3D Vision: 3D vision enables robot applications in semi-structured and random environments. An example of a semi-structured application is bin picking, where parts are positioned with some organization and predictability to help aid imaging and picking. Gaining in popularity, 3D bin picking systems include programming that has been made easy by quick inputting of CAD models of objects that need to be picked. However, cost of these systems is still high.
Unstructured environments where parts are in totally random positions, including different orientations, or are overlapping or entangled, is the next frontier for 3D vision. Such environments are common in the food industry (i.e., slicing of chickens), in logistics (i.e., parcel handling), in order-fulfillment (i.e., kitting and each picking). Effective solutions for random environment applications will require big-data and machine learning as the software will have to infer results from perception data that is incomplete. These applications also require automatic collision free robot path planning.
Inspection: Inspection systems look to judge the quality or fitment of parts, determining if the part meets the standard. An example of such an application in the food industry would be the inspection of pizza toppings. Sometimes, these systems are looked at as a “cost of doing business,” since their job is to discard parts that do not meet the standard. Simple inspection systems that measure part size, verify color, etc. have been prevalent and used with robots, as they are better suited than humans for doing quick, repetitive tasks with more objectivity.
Complex inspection that requires human judgment is still beyond robotic automation.
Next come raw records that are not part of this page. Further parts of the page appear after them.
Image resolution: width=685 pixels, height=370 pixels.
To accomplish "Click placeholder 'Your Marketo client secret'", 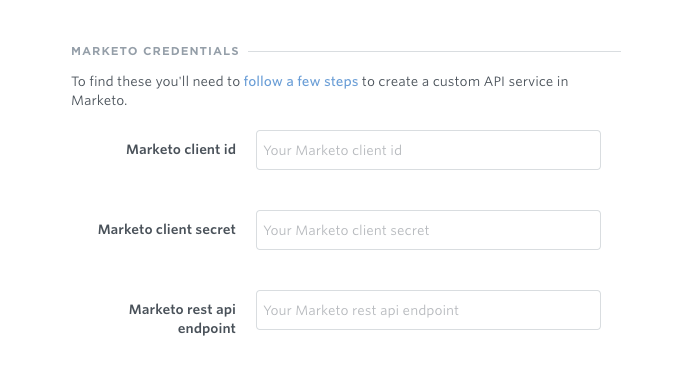I will 346,230.
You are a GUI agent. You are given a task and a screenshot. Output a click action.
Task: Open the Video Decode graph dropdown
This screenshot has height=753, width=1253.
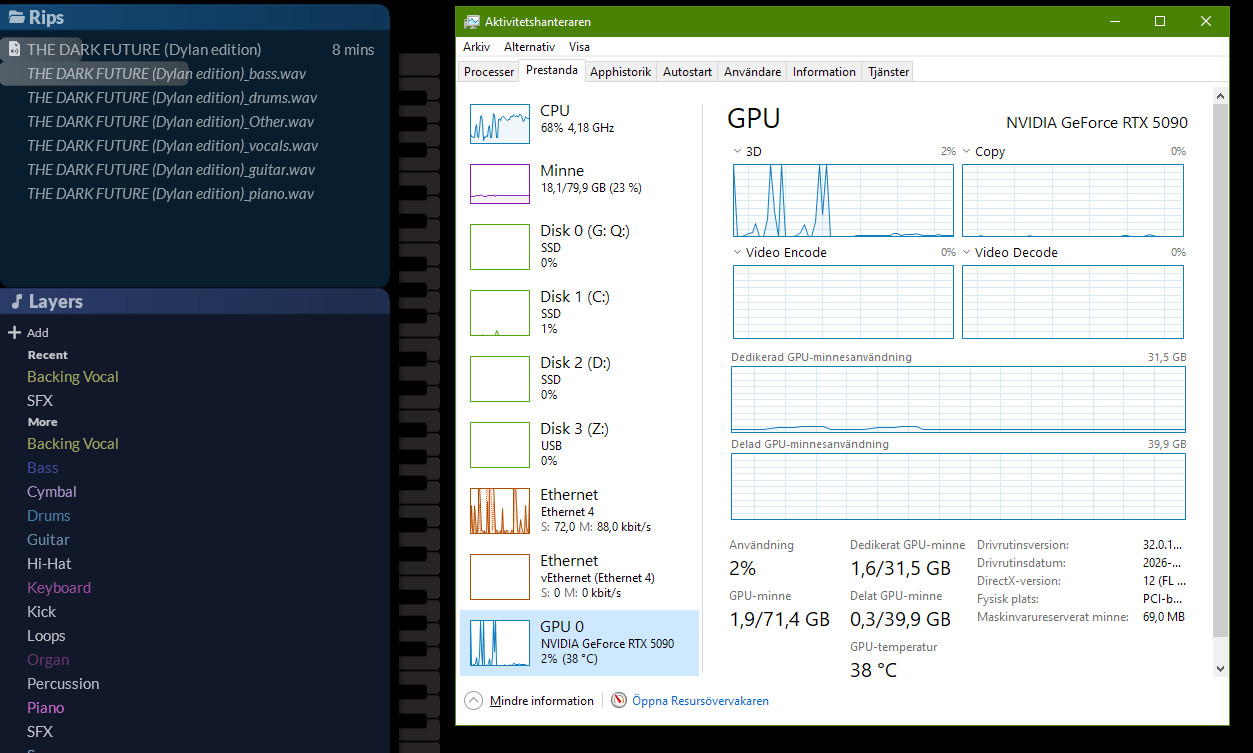click(967, 253)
However, with investment in big-data and machine learning, inspection will move up the value chain, and its integration with robotics will make it commercially viable.
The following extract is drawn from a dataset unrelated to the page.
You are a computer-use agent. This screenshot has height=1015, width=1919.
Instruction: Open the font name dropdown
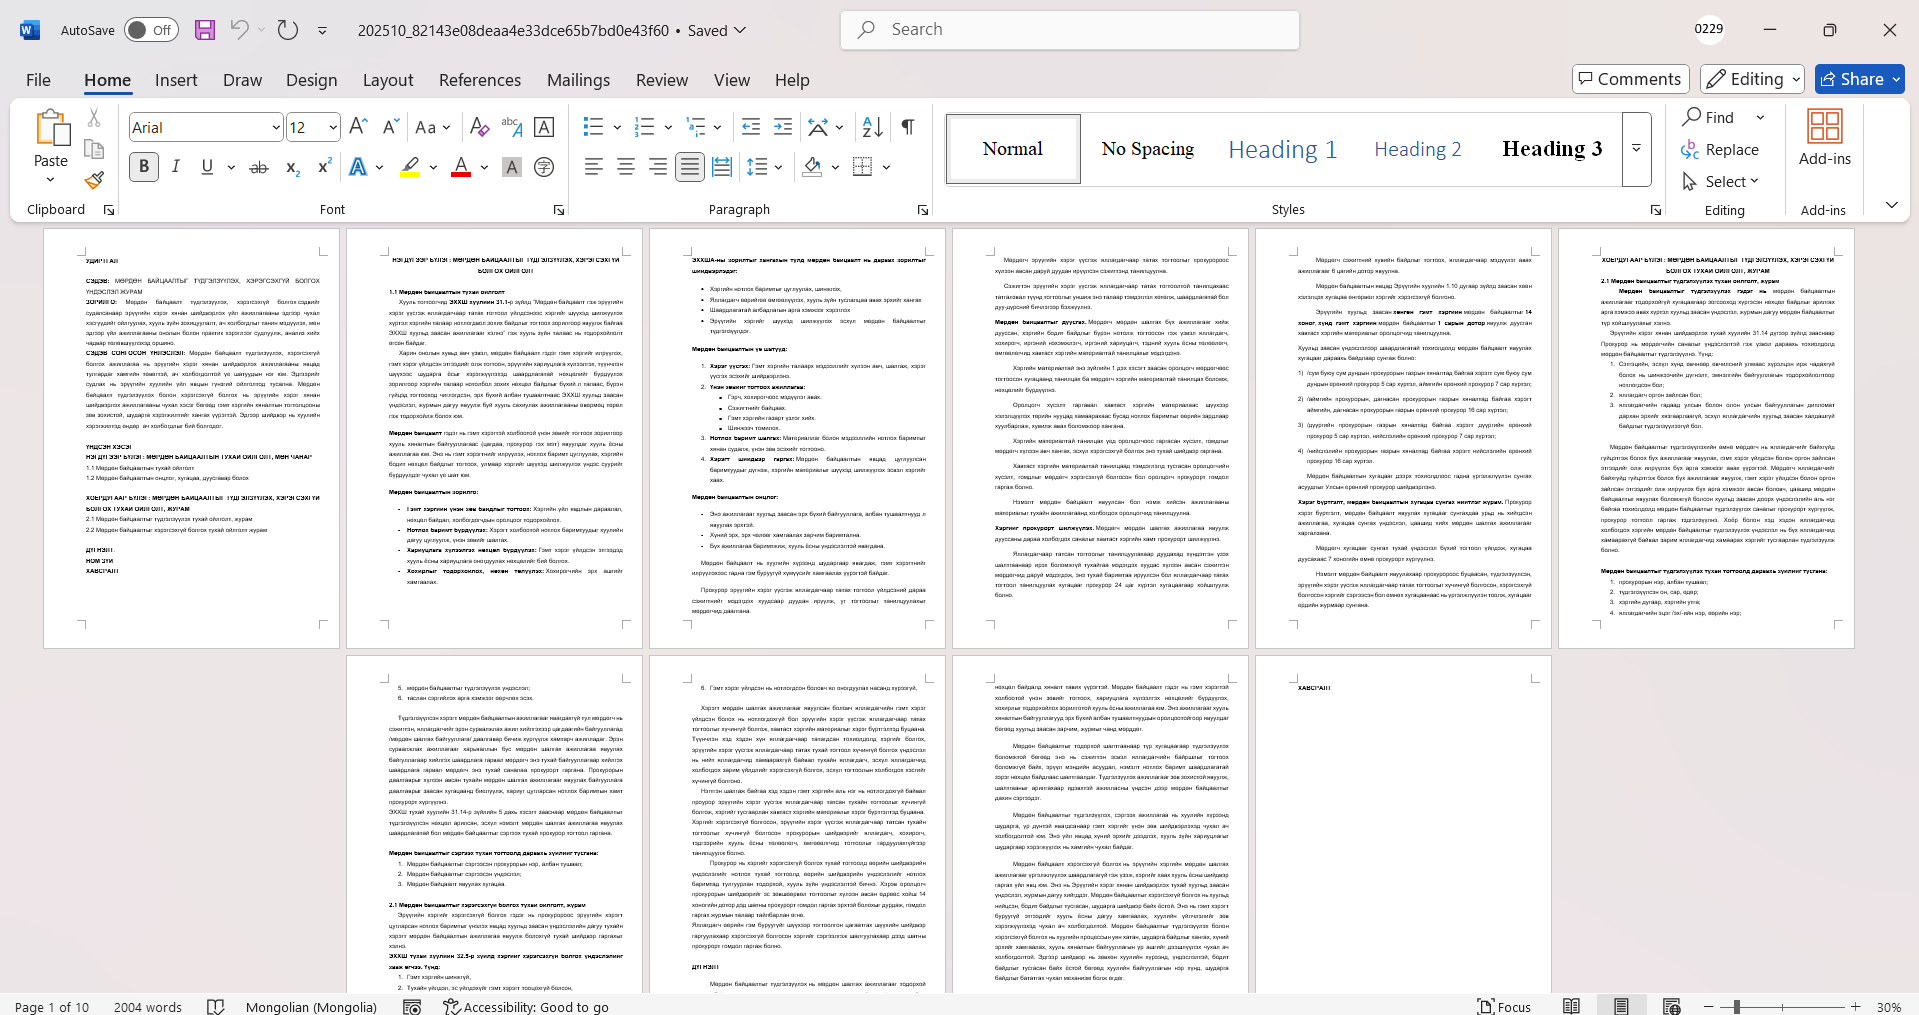(276, 127)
Collaborative Automation: Collaborative robots enable the subdivision of a purely human labor task between a robot and a human. Steps that require human dexterity and judgment are performed by a human; whereas, steps that require precision and repeatable positioning are relegated to a robot. For collaborative automation to work, human safety is paramount. This is currently achieved by collaborative robots that can sense external force and stop if the force exceeds safety levels for human interaction.
Beyond intrinsic force sensing that is built in the robot arm, there is progress being made in the development of 3D perception systems that can monitor humans and robot interaction and automatically slow down/stop the robot based on human-robot proximity. These systems are much more flexible than laser scanners, as they allow much closer human-robot interaction. Deployment cost and safety certification of such systems will be a significant challenge to their commercial success.
Conclusion: Vision technology is constantly being upgraded, especially where resolution and speed are concerned. While cameras will always have varying levels of resolution and performance, the main factor to consider is that the vision system used for application greatly depends on the size of the part and, if applicable, the bin size. Easy software tools and macros may also ease the development of some applications and improve performance. Understanding the diversity and capabilities of the technology available will facilitate an easier implementation process.